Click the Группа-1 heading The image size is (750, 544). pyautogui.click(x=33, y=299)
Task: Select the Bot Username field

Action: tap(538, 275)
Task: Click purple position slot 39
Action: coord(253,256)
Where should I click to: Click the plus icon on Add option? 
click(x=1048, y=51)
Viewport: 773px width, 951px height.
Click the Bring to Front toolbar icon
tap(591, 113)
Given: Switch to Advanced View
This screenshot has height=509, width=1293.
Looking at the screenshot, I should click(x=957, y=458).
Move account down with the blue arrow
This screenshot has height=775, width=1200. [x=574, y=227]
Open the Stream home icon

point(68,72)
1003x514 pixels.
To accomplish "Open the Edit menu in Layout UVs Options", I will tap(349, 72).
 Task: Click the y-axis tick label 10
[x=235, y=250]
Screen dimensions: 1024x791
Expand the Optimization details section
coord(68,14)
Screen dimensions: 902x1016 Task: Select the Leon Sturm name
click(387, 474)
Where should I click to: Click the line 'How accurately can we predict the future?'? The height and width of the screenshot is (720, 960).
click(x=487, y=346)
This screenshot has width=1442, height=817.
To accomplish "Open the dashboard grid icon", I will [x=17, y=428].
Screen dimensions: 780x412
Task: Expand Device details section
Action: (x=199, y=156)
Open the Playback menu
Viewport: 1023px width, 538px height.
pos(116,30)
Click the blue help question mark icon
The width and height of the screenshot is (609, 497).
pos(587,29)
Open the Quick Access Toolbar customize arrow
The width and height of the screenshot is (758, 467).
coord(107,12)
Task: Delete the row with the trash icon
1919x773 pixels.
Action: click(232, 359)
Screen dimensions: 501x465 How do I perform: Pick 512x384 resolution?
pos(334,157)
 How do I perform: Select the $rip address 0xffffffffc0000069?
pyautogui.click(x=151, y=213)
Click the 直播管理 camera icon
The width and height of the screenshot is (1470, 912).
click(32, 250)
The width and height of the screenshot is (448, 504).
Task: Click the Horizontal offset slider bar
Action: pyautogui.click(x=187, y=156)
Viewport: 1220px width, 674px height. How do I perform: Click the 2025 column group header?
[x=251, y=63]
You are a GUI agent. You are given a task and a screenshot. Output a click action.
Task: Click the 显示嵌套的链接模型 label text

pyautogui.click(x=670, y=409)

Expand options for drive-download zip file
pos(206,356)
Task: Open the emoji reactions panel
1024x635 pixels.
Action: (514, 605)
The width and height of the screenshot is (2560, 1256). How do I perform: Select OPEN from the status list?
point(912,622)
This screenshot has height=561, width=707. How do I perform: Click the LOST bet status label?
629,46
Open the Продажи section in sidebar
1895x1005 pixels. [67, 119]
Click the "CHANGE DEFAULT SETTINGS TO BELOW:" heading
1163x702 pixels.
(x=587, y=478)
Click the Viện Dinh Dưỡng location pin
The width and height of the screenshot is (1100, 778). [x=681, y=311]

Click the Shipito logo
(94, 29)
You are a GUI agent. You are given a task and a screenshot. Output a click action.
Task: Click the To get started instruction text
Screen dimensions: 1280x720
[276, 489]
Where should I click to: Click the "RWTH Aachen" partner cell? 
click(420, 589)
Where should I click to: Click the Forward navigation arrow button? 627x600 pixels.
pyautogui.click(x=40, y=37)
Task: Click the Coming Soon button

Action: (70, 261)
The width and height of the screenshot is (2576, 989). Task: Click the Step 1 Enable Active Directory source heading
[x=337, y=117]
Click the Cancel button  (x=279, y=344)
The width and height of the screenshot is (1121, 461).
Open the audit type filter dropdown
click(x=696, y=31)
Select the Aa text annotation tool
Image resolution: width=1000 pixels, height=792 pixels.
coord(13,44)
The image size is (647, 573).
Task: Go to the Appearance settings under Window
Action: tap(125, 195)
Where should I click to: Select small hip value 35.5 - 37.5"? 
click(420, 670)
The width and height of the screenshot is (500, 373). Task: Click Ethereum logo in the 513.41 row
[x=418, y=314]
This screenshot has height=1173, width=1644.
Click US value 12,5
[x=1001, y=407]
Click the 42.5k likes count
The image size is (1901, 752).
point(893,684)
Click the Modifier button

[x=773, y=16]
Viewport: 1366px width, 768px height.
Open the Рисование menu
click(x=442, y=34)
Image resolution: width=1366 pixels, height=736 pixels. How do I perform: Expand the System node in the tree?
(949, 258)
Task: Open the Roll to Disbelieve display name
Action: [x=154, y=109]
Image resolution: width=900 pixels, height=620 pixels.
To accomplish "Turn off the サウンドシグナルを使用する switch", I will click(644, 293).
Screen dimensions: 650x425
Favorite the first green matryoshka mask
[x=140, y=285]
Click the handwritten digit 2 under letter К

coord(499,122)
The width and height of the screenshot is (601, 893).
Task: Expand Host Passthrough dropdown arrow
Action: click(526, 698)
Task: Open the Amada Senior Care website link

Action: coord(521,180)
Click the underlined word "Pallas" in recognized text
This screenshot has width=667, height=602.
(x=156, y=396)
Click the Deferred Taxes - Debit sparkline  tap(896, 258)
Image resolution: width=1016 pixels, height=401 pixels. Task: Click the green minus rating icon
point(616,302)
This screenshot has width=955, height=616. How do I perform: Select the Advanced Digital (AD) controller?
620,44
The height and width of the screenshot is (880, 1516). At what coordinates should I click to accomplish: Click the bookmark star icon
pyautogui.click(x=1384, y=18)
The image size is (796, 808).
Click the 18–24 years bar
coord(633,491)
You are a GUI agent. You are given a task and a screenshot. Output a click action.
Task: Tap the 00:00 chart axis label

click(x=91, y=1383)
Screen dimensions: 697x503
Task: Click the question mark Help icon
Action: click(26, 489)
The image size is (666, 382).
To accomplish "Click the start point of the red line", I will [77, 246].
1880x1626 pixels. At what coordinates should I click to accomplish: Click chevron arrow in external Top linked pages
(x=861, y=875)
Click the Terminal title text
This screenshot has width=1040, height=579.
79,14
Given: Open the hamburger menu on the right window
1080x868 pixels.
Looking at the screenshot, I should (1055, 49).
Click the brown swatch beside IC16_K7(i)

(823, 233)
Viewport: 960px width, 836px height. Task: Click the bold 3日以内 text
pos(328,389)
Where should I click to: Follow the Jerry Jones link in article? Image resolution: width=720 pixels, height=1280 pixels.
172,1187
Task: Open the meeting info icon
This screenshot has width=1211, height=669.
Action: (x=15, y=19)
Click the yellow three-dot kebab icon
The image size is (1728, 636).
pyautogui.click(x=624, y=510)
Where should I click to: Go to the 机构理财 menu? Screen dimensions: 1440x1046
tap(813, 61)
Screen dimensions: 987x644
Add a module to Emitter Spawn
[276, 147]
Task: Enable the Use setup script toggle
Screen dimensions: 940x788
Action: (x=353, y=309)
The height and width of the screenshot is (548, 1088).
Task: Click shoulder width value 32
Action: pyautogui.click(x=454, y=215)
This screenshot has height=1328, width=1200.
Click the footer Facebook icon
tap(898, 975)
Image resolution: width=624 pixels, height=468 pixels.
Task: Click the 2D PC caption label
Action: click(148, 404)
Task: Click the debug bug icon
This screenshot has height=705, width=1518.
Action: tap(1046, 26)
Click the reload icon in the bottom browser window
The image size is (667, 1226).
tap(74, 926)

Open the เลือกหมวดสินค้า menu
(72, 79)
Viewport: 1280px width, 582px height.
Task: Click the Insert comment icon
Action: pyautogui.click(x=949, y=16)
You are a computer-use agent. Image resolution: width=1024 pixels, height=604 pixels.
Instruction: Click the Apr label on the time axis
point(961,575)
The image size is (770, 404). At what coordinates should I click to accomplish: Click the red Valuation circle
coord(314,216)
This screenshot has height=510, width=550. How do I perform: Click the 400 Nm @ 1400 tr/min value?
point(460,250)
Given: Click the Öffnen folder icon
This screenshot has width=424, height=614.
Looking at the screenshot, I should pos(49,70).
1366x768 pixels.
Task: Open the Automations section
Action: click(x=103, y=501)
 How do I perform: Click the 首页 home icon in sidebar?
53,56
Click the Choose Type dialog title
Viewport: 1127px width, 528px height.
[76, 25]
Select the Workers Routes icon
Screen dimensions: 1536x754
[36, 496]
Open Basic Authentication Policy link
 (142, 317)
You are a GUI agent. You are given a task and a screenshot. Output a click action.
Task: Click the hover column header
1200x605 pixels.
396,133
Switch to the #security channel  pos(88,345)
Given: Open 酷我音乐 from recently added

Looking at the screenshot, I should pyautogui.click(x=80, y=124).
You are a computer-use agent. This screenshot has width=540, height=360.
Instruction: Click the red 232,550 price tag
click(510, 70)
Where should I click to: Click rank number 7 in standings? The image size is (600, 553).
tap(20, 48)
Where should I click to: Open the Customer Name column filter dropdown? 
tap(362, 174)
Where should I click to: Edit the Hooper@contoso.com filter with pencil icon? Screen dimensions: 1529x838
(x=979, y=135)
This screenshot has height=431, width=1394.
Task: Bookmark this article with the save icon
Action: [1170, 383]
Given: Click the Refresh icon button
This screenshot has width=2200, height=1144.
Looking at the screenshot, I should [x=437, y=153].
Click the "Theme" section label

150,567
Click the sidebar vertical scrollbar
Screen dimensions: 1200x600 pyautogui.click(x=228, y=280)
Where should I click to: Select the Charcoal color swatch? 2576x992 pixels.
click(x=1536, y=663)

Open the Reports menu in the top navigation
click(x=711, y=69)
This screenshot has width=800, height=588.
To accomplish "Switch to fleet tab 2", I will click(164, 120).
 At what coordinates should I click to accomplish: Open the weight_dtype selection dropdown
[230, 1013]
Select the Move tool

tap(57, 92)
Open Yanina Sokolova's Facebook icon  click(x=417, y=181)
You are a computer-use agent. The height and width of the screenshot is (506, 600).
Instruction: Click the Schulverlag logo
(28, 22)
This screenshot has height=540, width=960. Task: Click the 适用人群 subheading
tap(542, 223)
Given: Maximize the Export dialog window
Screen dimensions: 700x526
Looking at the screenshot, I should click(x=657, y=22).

:: Exercise directions ::
Using the entries above, give again exactly the lines from the line holding "Screen dimensions: 1024x791" through the line holding "This screenshot has width=1442, height=817.". Include both end lines and nothing else.

:: Answer to the exercise ::
Screen dimensions: 1024x791
Expand the Optimization details section
coord(68,14)
Screen dimensions: 902x1016 Task: Select the Leon Sturm name
click(387, 474)
Where should I click to: Click the line 'How accurately can we predict the future?'? The height and width of the screenshot is (720, 960).
click(x=487, y=346)
This screenshot has width=1442, height=817.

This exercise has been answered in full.